● Task details
Every line in the entries that holds "Switch" should be identified and copied.

● Source information
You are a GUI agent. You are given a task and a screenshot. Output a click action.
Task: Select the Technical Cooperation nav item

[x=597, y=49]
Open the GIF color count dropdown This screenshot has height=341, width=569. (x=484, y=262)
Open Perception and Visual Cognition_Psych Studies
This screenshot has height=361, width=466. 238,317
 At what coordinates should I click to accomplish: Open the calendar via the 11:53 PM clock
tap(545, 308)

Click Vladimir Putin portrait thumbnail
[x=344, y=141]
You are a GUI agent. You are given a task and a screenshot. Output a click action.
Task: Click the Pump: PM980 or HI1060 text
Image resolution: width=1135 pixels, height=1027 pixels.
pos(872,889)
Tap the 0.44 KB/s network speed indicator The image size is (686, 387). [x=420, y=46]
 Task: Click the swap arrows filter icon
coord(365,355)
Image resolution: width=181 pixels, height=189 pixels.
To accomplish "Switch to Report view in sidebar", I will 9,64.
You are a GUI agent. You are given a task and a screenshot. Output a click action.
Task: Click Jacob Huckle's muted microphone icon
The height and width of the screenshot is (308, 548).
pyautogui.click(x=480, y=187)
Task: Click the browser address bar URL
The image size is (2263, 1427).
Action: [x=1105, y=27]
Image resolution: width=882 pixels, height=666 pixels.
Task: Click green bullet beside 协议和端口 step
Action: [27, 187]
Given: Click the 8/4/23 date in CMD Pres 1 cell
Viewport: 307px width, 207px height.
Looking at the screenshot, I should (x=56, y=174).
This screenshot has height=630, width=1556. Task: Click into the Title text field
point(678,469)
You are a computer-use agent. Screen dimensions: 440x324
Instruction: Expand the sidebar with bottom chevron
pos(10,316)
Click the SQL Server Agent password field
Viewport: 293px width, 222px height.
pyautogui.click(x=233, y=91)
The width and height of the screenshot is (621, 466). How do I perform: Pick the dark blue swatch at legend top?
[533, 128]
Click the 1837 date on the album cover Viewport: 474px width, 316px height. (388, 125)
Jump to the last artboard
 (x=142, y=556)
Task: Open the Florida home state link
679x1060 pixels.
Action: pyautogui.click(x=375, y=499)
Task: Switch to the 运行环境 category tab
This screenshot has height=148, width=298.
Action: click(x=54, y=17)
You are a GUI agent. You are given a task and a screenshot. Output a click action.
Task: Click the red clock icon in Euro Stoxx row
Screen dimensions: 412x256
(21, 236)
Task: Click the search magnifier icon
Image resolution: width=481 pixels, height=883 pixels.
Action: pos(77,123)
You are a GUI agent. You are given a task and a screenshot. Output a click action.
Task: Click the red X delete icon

● Answer section
To accomplish "Switch to Report view in sidebar", I will 9,64.
Task: Switch to the 运行环境 category tab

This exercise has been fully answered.